Miller explains two key developments:
1. Faster Hedging Infrastructure
Shorter expiries require faster hedging cycles. Hedging a 0DTE option once a day doesn’t make sense—it will have expired by the time the hedge is executed. Systematic strategies now rely on:
- Lower-latency systems
- More reactive hedging algorithms
- Controls to avoid over-hedging or “burning cash”
2. More Complex Intraday Modeling
Assumptions that once worked—like intraday volatility being stable—break down in the presence of zero-day expiries. Intraday volatility shows pronounced seasonality and event-driven behavior. This introduces:
- Modeling challenges
- Higher sensitivity to microstructure
- Greater dispersion of practitioner views
Even something as “simple” as calculating delta becomes non-trivial.
Managing Tail Risk Without Breaking the Strategy
Tail-risk hedging typically follows one of two paths:
A. Overlay Tail Hedges
Build carry strategies normally, then place an efficient tail-risk hedge on top. This is flexible but often requires bespoke solutions.

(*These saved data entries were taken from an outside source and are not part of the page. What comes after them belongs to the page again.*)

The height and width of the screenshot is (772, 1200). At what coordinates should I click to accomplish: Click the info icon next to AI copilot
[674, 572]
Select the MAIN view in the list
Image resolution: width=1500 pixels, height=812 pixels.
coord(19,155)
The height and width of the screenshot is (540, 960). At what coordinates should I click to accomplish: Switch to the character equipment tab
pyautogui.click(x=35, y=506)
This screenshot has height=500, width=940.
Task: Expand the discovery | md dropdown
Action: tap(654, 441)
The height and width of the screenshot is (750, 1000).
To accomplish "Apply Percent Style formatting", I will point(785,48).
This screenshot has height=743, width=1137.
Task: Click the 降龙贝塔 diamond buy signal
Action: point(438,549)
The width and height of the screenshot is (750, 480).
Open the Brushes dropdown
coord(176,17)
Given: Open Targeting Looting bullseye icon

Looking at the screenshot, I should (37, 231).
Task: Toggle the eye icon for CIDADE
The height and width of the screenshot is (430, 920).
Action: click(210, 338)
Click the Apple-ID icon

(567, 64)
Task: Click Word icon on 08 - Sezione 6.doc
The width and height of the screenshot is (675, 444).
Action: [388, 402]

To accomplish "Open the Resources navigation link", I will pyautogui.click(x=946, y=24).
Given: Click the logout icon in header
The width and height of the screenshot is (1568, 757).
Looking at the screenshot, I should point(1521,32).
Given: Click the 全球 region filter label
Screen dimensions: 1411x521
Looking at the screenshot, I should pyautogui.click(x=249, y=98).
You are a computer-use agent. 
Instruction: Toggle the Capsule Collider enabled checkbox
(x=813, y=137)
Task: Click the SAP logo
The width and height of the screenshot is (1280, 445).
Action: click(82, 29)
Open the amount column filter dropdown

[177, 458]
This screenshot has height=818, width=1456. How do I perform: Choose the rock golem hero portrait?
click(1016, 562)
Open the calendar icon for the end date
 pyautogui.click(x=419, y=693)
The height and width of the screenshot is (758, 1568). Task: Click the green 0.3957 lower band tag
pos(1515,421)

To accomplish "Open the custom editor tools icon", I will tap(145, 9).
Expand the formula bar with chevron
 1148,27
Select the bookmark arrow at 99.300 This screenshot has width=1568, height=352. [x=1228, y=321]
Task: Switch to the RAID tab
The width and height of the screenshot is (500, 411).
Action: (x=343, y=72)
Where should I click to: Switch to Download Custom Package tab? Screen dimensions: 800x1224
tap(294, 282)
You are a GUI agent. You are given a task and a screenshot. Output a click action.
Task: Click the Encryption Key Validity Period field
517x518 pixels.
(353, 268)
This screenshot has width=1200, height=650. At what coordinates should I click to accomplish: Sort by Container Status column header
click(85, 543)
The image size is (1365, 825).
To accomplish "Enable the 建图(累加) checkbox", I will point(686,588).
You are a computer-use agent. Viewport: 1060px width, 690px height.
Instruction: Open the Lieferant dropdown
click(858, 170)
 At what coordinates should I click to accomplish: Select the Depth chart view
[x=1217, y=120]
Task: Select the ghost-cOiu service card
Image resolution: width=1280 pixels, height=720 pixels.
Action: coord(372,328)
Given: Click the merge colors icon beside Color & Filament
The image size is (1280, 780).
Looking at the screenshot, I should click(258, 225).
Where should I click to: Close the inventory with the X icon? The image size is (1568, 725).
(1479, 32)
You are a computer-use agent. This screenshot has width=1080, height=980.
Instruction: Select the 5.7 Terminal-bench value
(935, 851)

B. Embedded Protection Within Each Trade
A more intuitive approach is to structure trades as spreads rather than outright positions.
For example:
- Instead of selling a 15-delta put
- Sell a 15-delta put and buy a 1-delta put
This converts a pure short-put position into a short put-spread, embedding tail protection with minimal conceptual complexity.
Both approaches are increasingly common as investors seek return-enhancing strategies that remain resilient through stress scenarios.
Can You Time Volatility Strategies?
Market participants often ask whether they can time entries and exits in volatility trading. Miller’s view is balanced:
- Some timing signals add value, especially when implemented in a cost-aware, bottom-up manner.
- But improvements tend to be incremental—e.g., Sharpe moving from 1.0 to 1.2, not from 1.0 to 2.0.
- In relative-value strategies (like skew or dispersion), timing may matter more than in directional vol strategies.
The key is framing: naïve timing often disappoints, but systematic, constrained timing overlays can make strategies more efficient.
The Biggest Misconception About Systematic Volatility Strategies
Many assume that all systematic vol strategies simply short volatility. That’s a misconception.
The space includes:
- Convexity-seeking long-volatility trades
- Cost-efficient long-gamma overlays
- Vega-neutral dispersion
- Defensive option-based hedges
- Adaptive intraday convex strategies
Another myth is that volatility modeling is a solved problem. Miller notes that if you ask five specialists how to compute delta for a near-expiry option, you might get five different answers. The field is constantly evolving, especially as new expiries and flow dynamics reshape the landscape.